Fake Invoice Scams Targeting Small Business in Australia
Fake invoice scams often work because they look normal, arrive at busy times and use urgency to push payment before checking.
Quick answer: stop and verify using a trusted contact method before you pay, approve, reply or ignore warning signs.

Fast decision
What this means for a small business
Fake invoice scams often work because they look normal, arrive at busy times and use urgency to push payment before checking.
Most business cyber problems become expensive when a normal-looking request is handled too quickly. A safer process gives staff permission to pause, check the source, and ask for help before money, access or sensitive information is exposed.
This guide uses fake examples only. It is designed to help you prepare a safer next step, not to collect private records or replace professional investigation.
Warning signs to check
- Invoice arrives with urgent payment pressure.
- Bank details changed without a trusted phone confirmation.
- The email address is close to the real one but not exactly the same.
- The invoice asks you to bypass normal approval.
What to do now
- Pause payment and verify with the supplier using known contact details.
- Check if the same invoice was expected, already paid or duplicated.
- Keep suspicious emails and invoice copies for review.
- Call the bank immediately if payment was already sent to a wrong account.
What not to do
- Do not forward the invoice to staff with only “please pay this”.

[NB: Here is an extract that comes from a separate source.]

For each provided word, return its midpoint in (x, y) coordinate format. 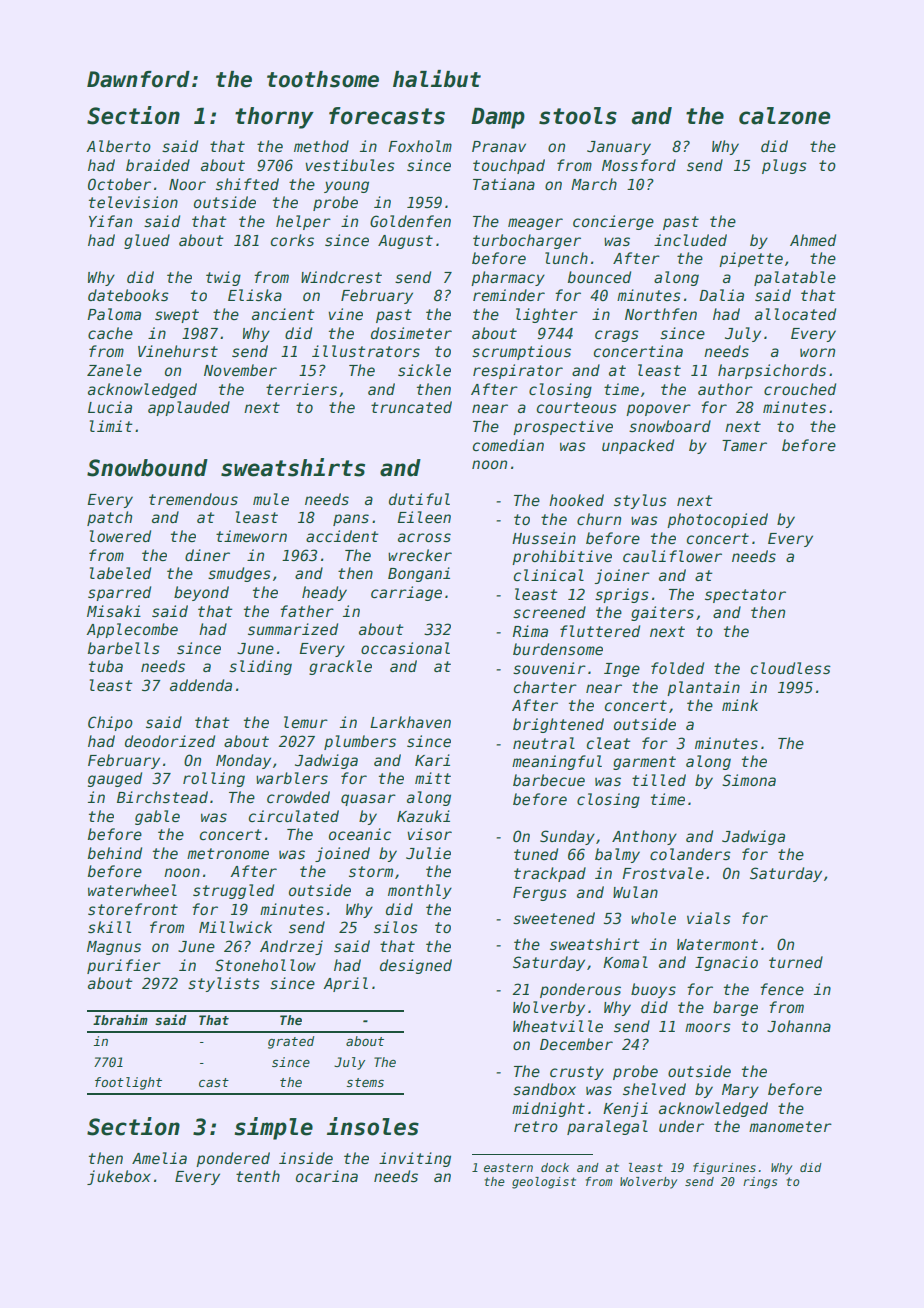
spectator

- Do not trust a reply from the same suspicious email chain.
- Do not change stored supplier details without verification.

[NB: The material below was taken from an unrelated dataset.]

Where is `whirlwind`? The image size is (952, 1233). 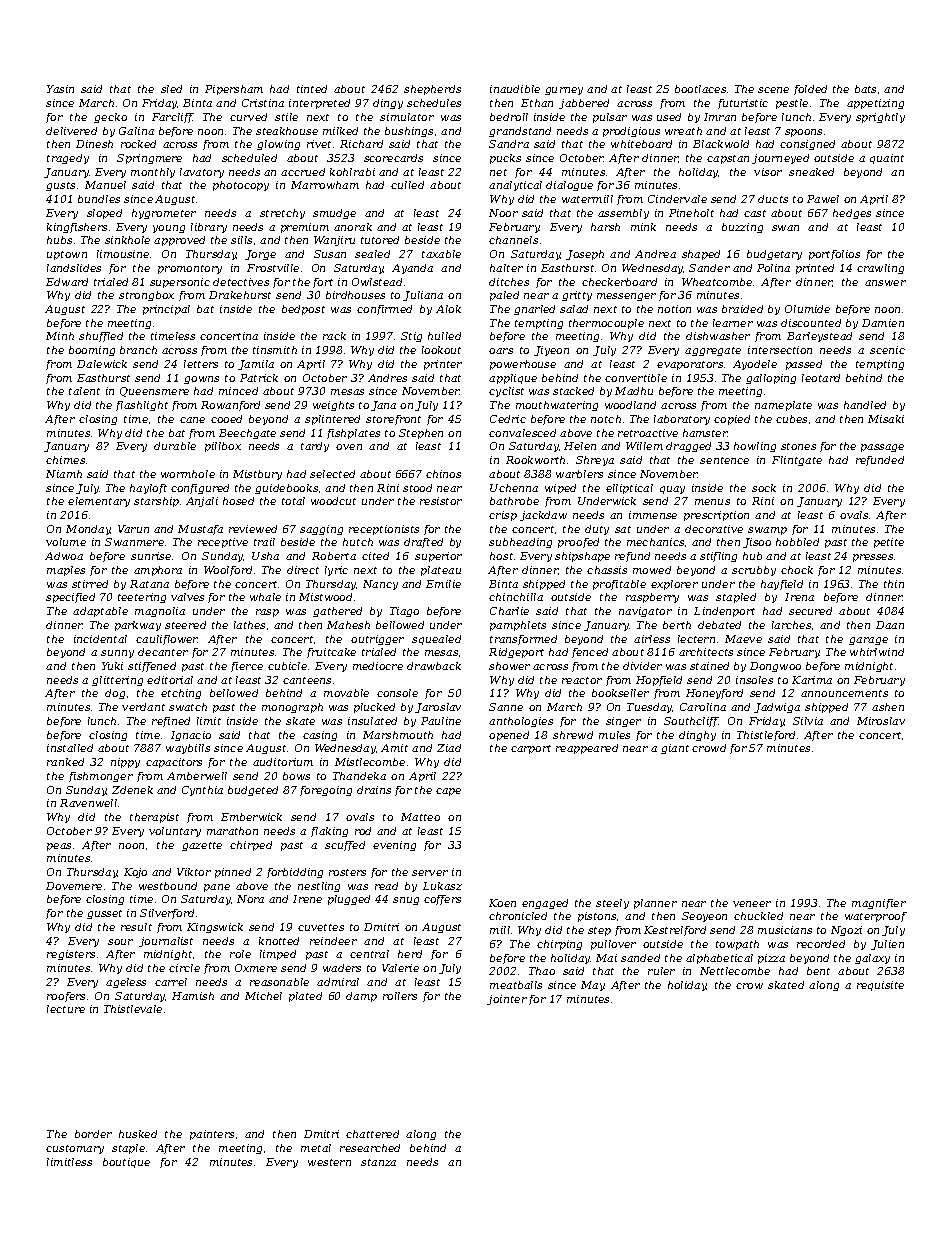 whirlwind is located at coordinates (877, 652).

Related Business Cyber Safety links
Invoice bank details changed
Continue with the related Business Cyber Safety guide.
Consumer scam safety version
Continue with the related Business Cyber Safety guide.
Scam Safety hub
Use this when the issue looks like a scam message, fake invoice or payment redirection attempt.
Essential Eight small business hub
Review broader basics like two-step login, backups, updates, admin access and safer devices.
FAQ
Is this a formal cyber audit?
No. This is a practical self-check guide, not a formal audit, investigation, certification or guarantee.
Should I share passwords or login codes?
No. Do not share passwords, login codes, banking passwords, card numbers or private customer records through this guide.
What if money has already been sent?
Contact your bank immediately. Then collect the invoice, email details and verification notes for review.